Rvalue reference: Why aren't rvalues implicitly moved?

Question

On Artima article about C++ rvalue reference (http://www.artima.com/cppsource/rvalue.html) there is words: That\'s why it is necessary to say move(x) instead of just x w

Answer 1

Consider this scenario:

void foo(std::string x) {}
void bar(std::string y) {}

void test(std::string&& str)
{
    // to be determined
}

We want to call foo with str, then bar with str, both with the same value. The best way to do this is:

foo(str); // copy str to x
bar(std::move(str)); // move str to y; we move it because we're done with it

It would be a mistake to do this:

foo(std::move(str)); // move str to x
bar(std::move(str)); // move str to y...er, except now it's empty

Because after the first move the value of str is unspecified.
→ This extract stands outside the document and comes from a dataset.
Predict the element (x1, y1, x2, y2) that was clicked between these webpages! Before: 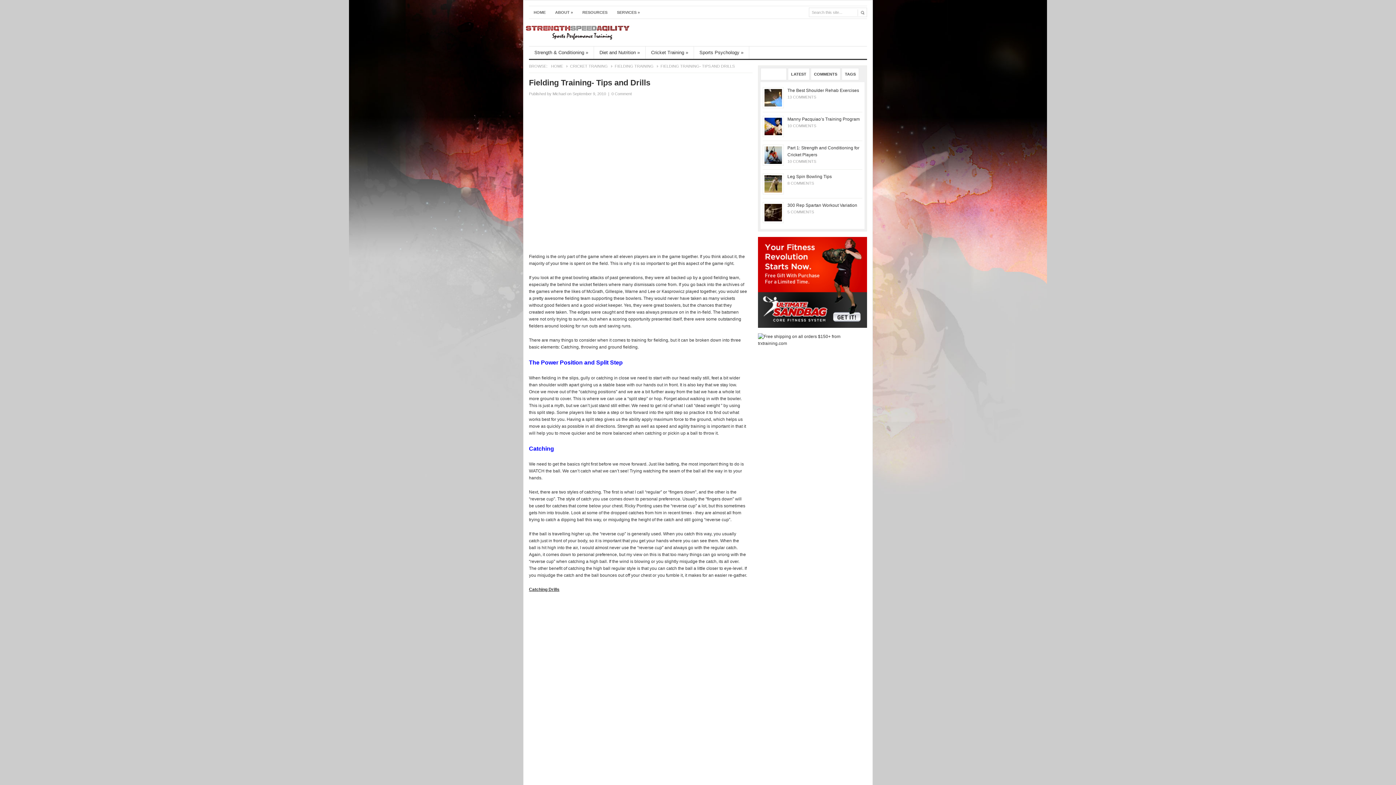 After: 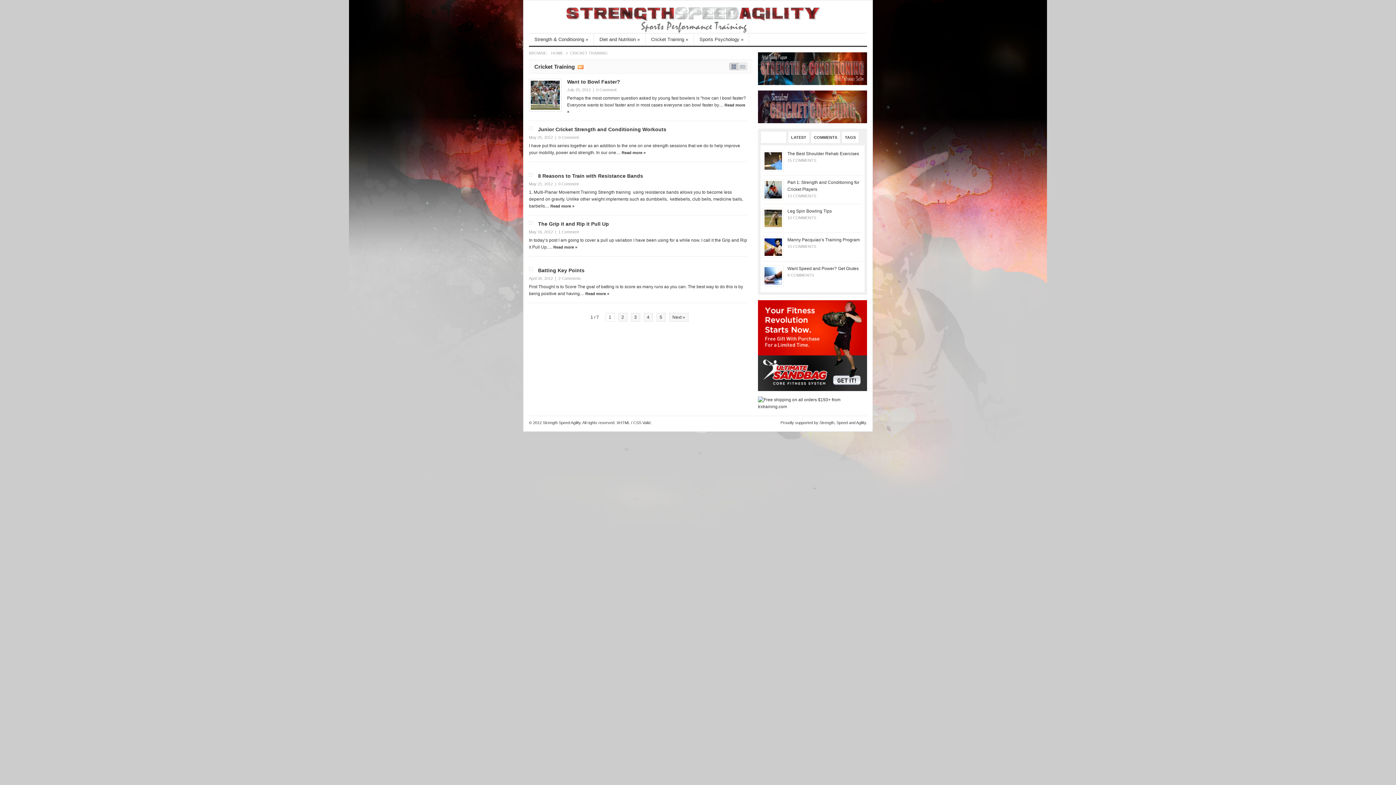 Action: bbox: (566, 64, 610, 68) label: CRICKET TRAINING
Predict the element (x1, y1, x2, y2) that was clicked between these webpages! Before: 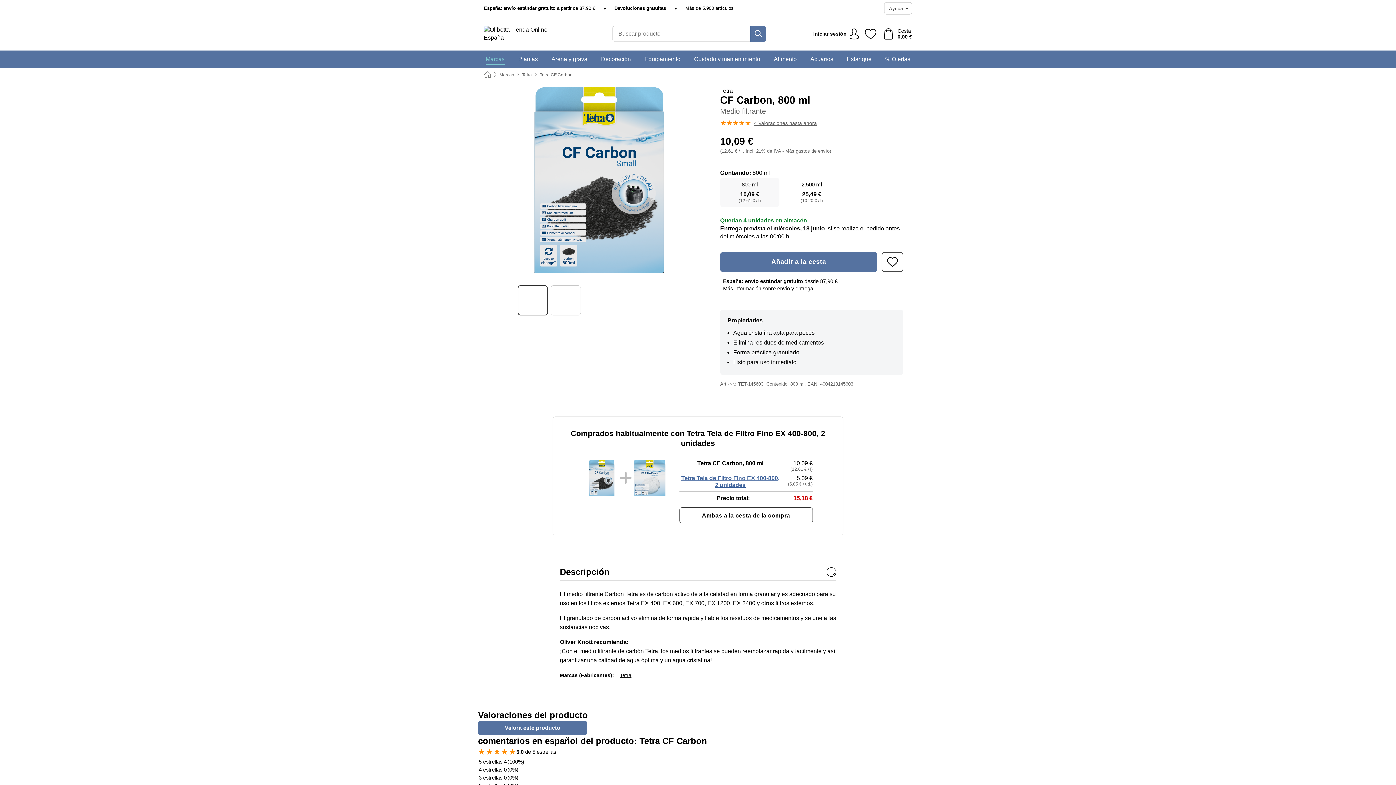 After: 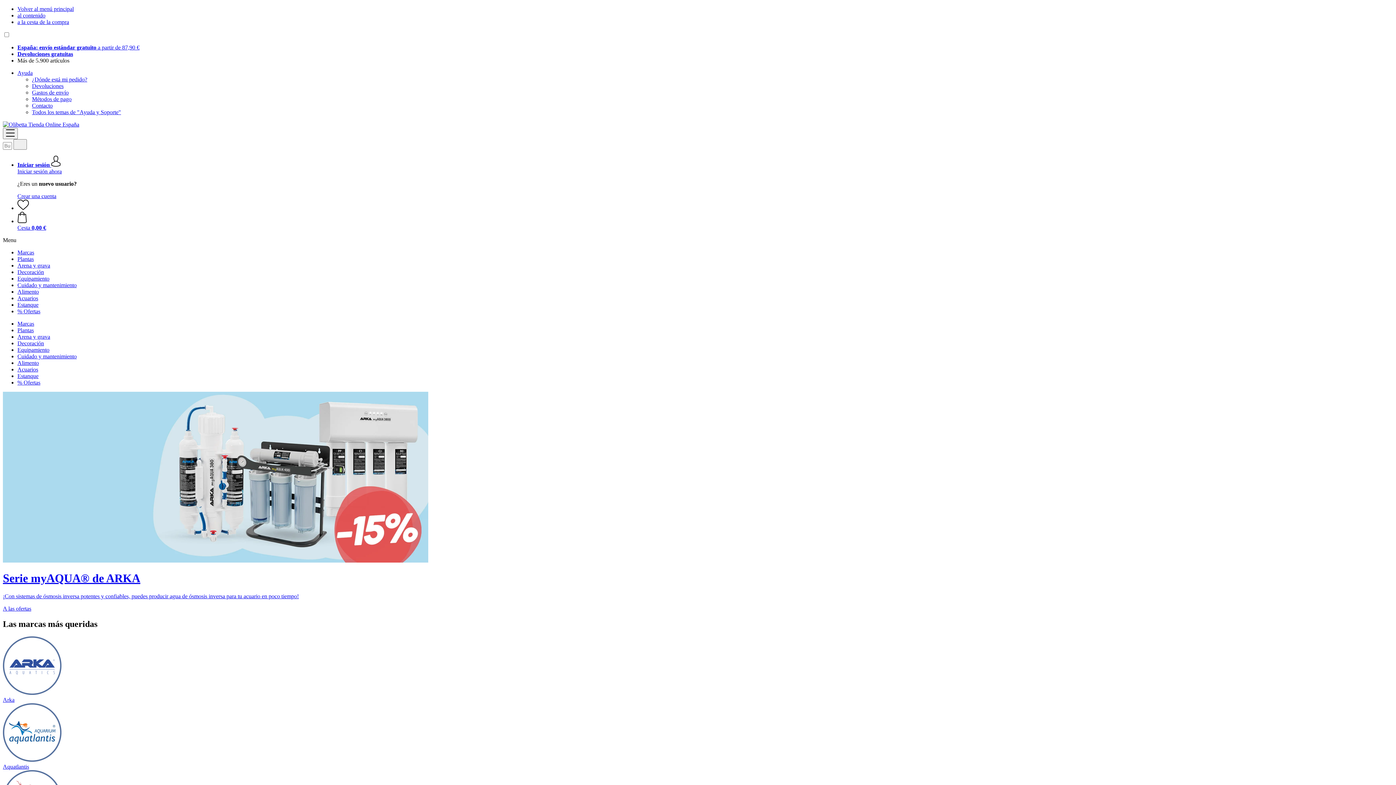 Action: bbox: (484, 71, 491, 78) label: Página inicial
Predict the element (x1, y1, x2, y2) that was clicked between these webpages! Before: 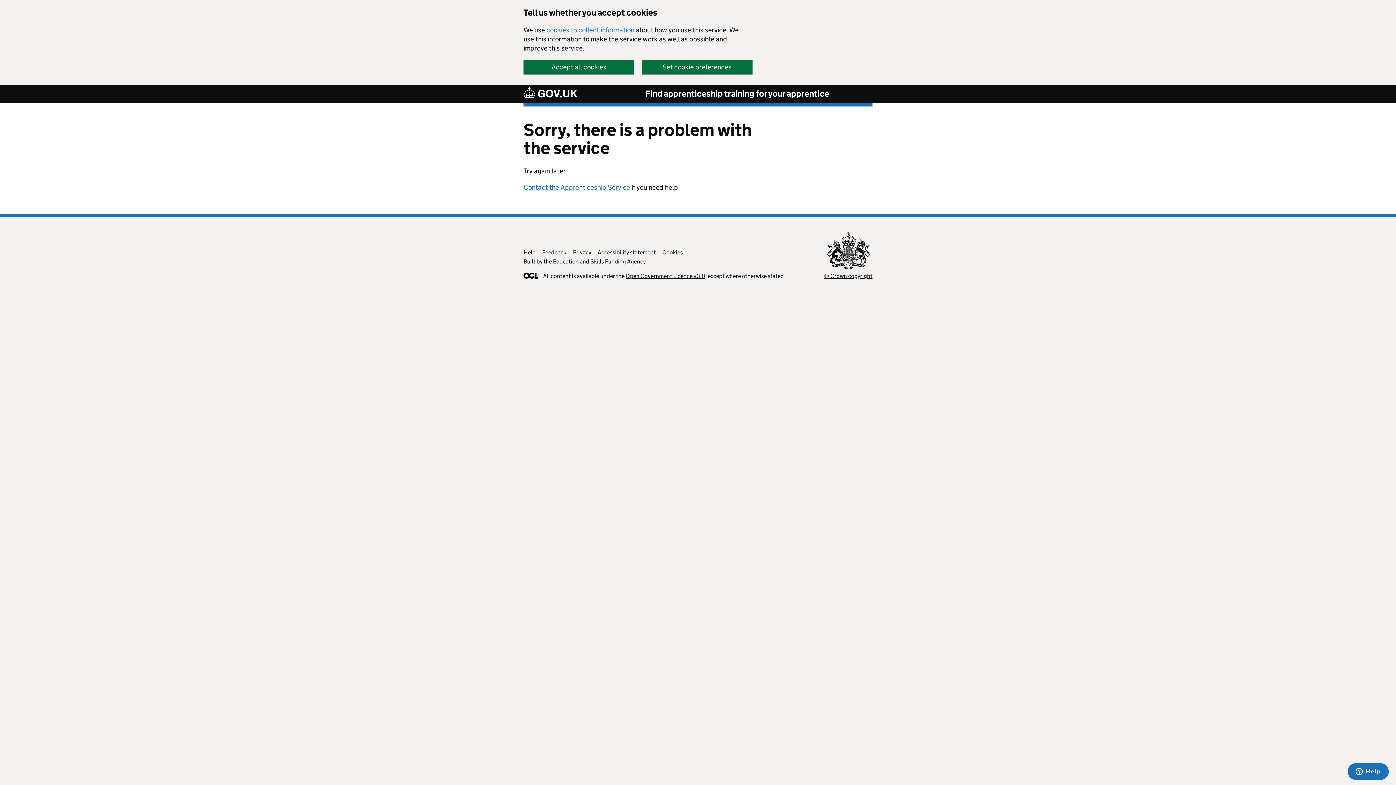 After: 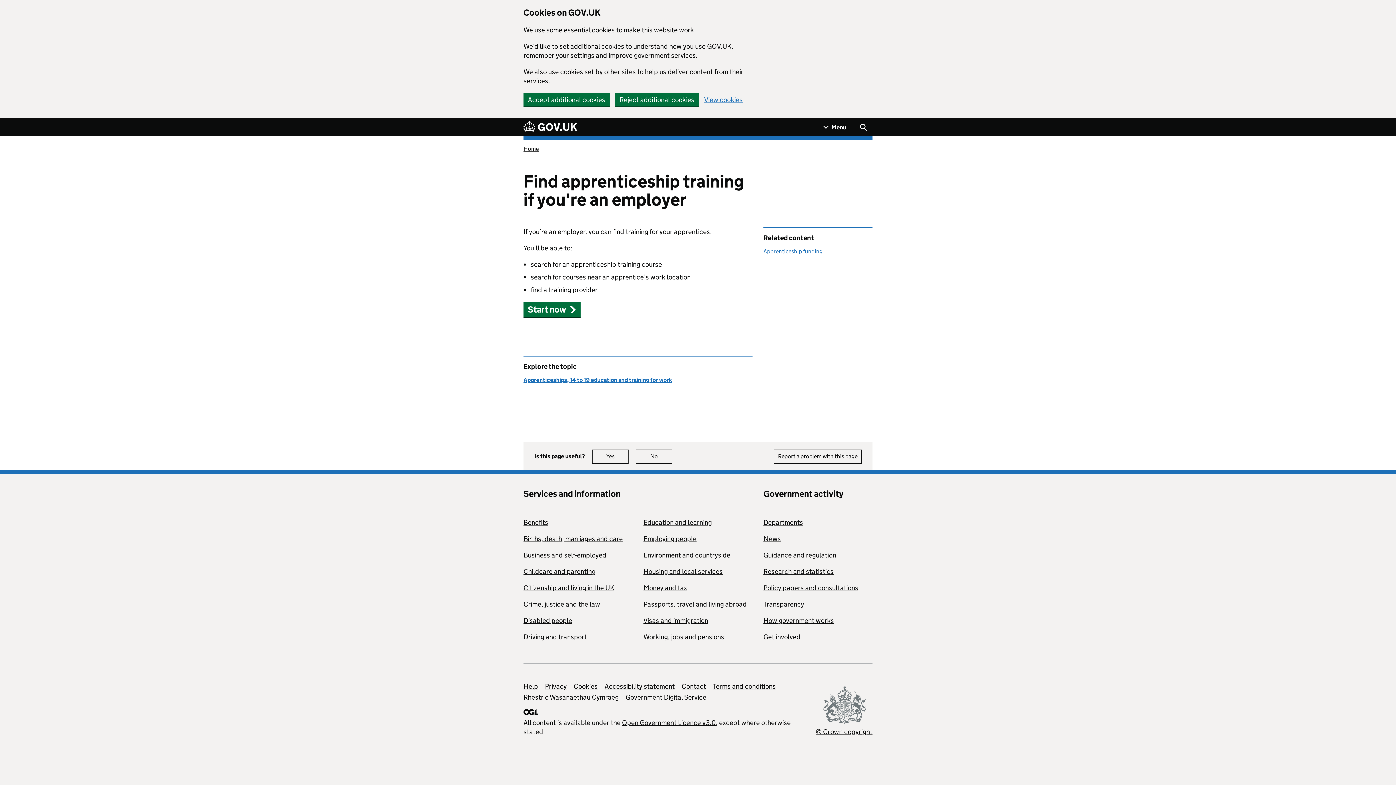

So in the design of rvalue references, this implicit move is not there. If it were, our best way above would not work because the first mention of str would be std::move(str) instead.

Answer 2

The way I see it is that if we had some rvalue reference x:

T&& x = ...;

and we called some function using x as a parameter:

f(x)

We need someway to tell f whether or not it can damage x (or "take ownership of x", or "is the last client to use x").

One way to design this would be to qualify every call:

f(yours_now(x)) // ok to damage
f(still_mine(x)) // dont damage

and make the unqualified call illegal.

Another way would be to make one way the default:

Either:

f(yours_now(x)) // ok to damage
f(x) // dont damage

or

f(x) // ok to damage
f(still_mine(x)) // dont damage

So if we agree qualifying every use is too bulky and we should default to one way, which is best? Well lets look at the cost of accidentally picking the default in both cases:

In the first case it was ok to damage, but we accidentally said it wasnt. In this case we lose performance because an unnecessary copy was made, but other than that no big deal.

In the second case it was not ok to damage an object, but we accidentally said it was. This may cause a difficult to detect logical bug in the program, as x is now in a damaged state as f returns, but the author expected it not to be.

So the first case is what was chosen because its "safer".